**Texto citado:**

^^^^

O Shaanxi Guoli Football Club foi um time da província de Xian, no centro da China, que nasceu no dia 28 de fevereiro de 1996 e morreu em 2005, quando fechou. No ano de 1999, o time estava nas últimas colocações na Série B local. Então, para o ano seguinte, o time contratou um técnico brasileiro para ver o que acontecia. Foi assim que José Carlos de Oliveira, o Zequinha, com experiência no futebol paranaense como jogador e como treinador, foi parar na China. Antes dele só um brasileiro se aventurou com êxito por lá, um técnico então promissor chamado Muricy Ramalho, que em 1998 conquistou a Copa da China com Shangai Shenua e retornou no ano seguinte ao Brasil para nunca mais voltar na China como treinador.

Zequinha topou a parada de ir para Xian, mas teve a prudência de encorpar o Shaanxi Guoli com três brasileiros, para se garantir. Deu certo. Ele conquistou o título da Série B do ano 2000 e caiu nas graças da torcida chinesa. “Eu levei dois jogadores do Atlético Paranaense. Marcão, meio-campo, um volante avançado e Renatinho, meia-esquerda. E o Tico, centroavante que foi do Paraná Clube”, diz Zequinha. Com os reforços, o time que andava mal das pernas ficou turbinado, foi para a Série A e no ano seguinte ainda fez bonito na principal divisão do futebol chinês, onde o Shaanxi Guoli Football Club ficou por três temporadas, até cair de novo para a Série B. Ele ainda ficou duas temporadas nesta divisão antes de fechar as portas. Mas o prestigio de Zequinha estava garantido.

A façanha de pegar um time mal na Série B e colocá-lo na Série A botou o treinador brasileiro em evidência no mercado chinês. Embora tenha sofrido oscilações decorrentes de problemas de saúde, ele ficou na China por 12 anos – até o fim do ano passado. Em todos esses anos Zequinha era auxiliado na comunicação com os jogadores por um tradutor. A coisa funcionou. Mas ele também teve que se adaptar a uma nova realidade não apenas climática, cultural, linguística, com um sistema totalmente diferente do brasileiro e do europeu no que se referia à montagem de times e contratação de jogadores. “O futebol chinês é cheio de peculiaridades”, diz Zequinha. “Não existe contratação de jogadores chineses de outros clubes como acontece no Brasil. Os jogadores que determinado clube não quer, ele o transfere para uma espécie de bolsa de jogadores da federação e este jogador pode ser requisitado por outro clube, seguindo o critério não dos mais necessitados por reforços, mas do ranking dos times que se destacaram no campeonato do ano anterior”, diz ele.

Reprodução
O treinador e sua mulher sendo recebidos pela torcida chinesa.

^^^^

**Linhas de dados:**

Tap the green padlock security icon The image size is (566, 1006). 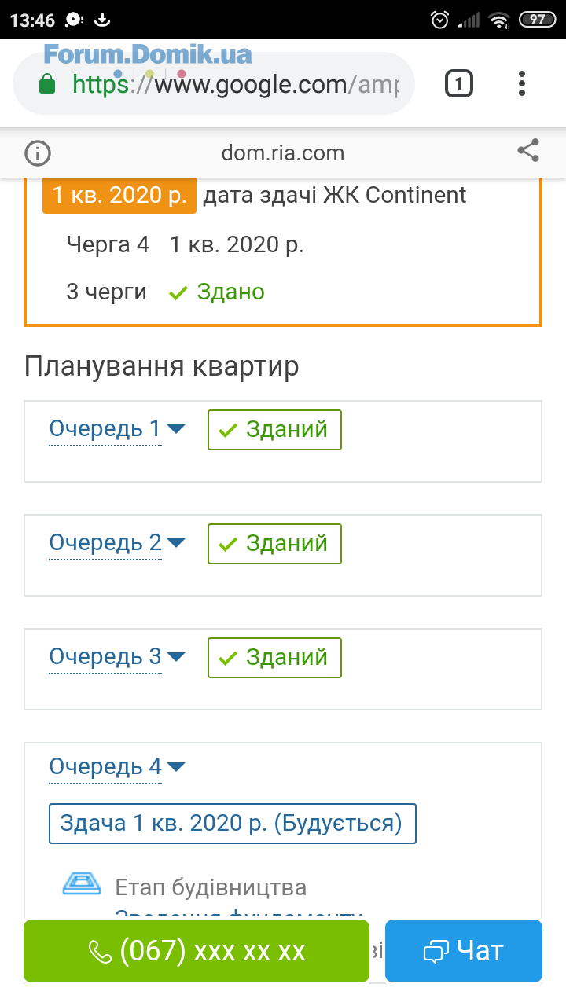(47, 83)
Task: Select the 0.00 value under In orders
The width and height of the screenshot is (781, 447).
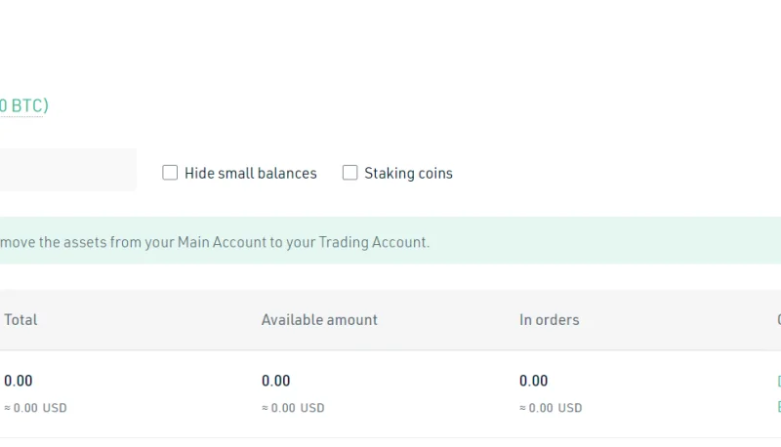Action: [533, 381]
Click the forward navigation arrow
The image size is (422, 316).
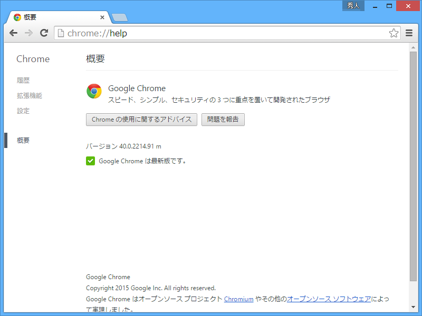click(28, 33)
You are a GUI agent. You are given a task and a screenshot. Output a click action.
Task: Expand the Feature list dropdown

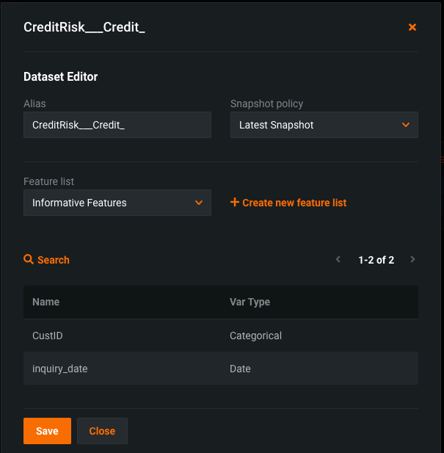[117, 203]
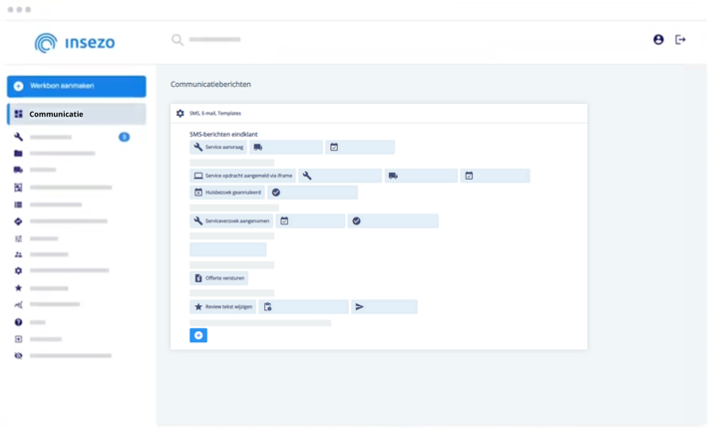This screenshot has width=708, height=429.
Task: Select the Huisbezoek geannuleerd template
Action: (x=227, y=193)
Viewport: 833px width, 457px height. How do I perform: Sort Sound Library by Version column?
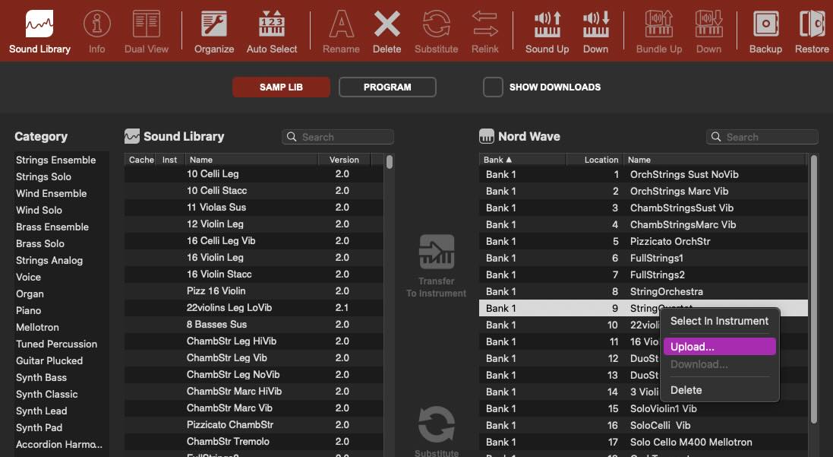(343, 160)
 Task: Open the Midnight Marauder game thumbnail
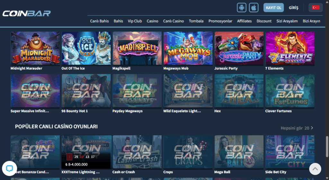(35, 48)
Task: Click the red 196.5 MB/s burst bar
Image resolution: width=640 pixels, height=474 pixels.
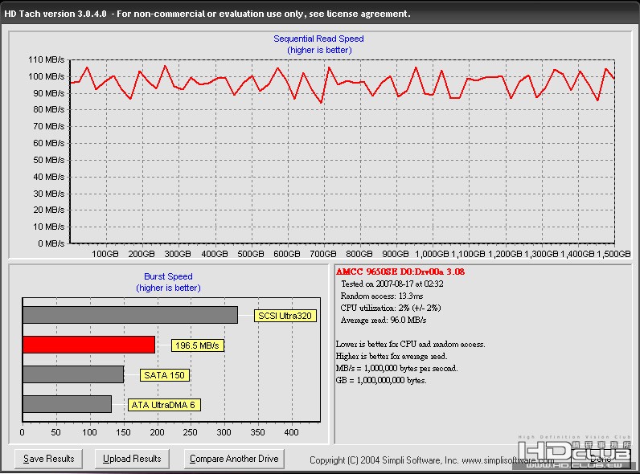Action: coord(88,345)
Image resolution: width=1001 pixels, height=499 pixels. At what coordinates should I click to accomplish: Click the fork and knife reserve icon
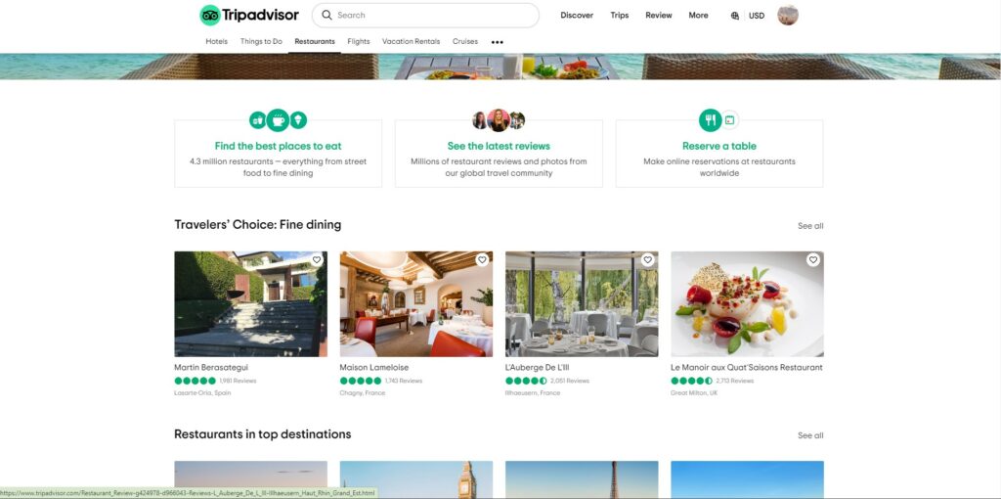click(710, 119)
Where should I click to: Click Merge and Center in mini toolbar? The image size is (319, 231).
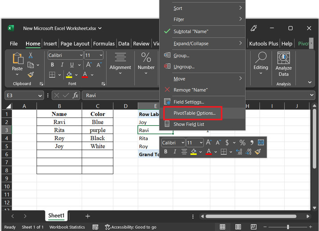261,143
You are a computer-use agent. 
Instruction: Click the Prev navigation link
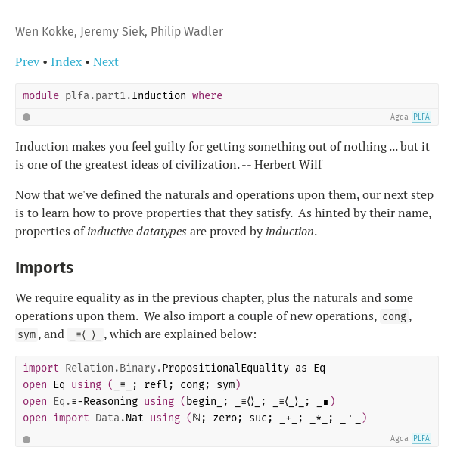27,62
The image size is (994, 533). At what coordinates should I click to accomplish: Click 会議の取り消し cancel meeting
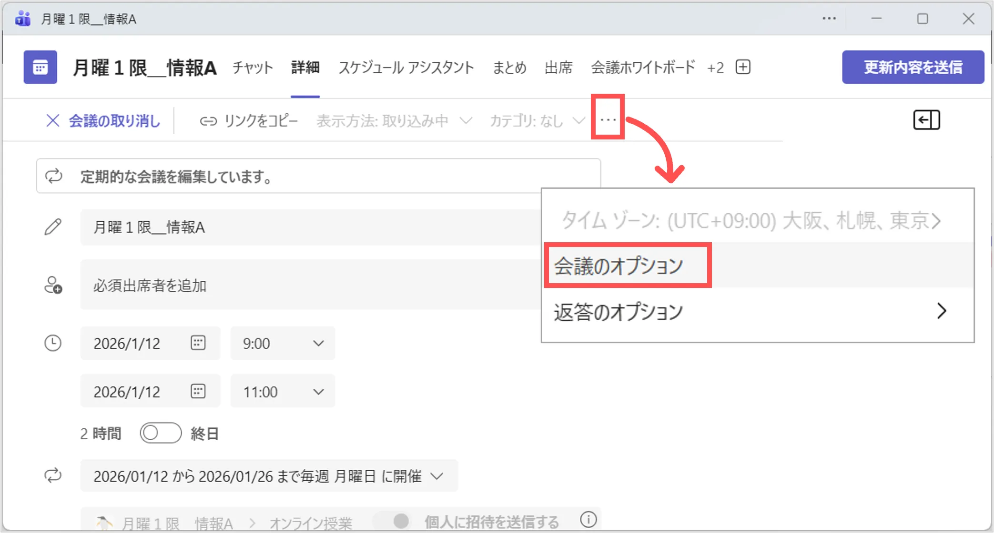[103, 121]
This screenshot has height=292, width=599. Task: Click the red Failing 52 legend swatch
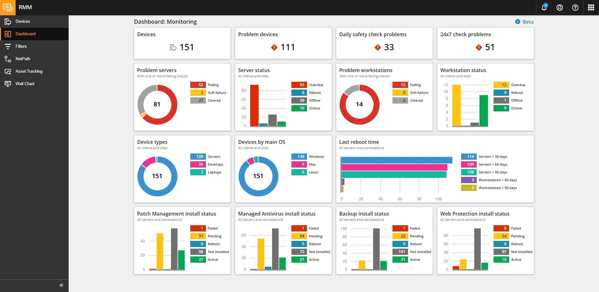point(198,85)
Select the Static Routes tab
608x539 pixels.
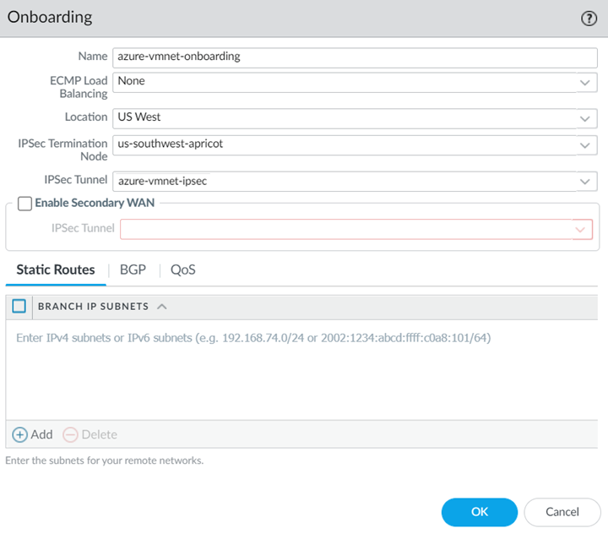[x=56, y=270]
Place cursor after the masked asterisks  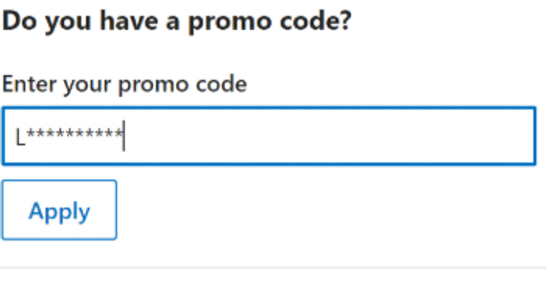tap(123, 136)
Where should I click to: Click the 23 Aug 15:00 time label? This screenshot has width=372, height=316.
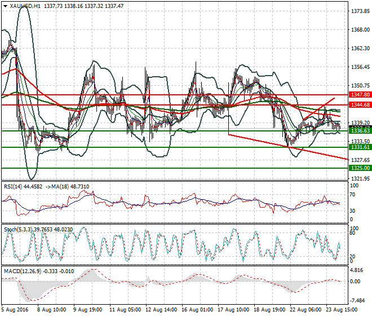pos(343,310)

^^^^

**Problema proposto:** De acordo com o texto sobre o técnico Zequinha na China, em que data o Shaanxi Guoli Football Club foi fundado?

**Resposta à tarefa:** Em 28 de fevereiro de 1996.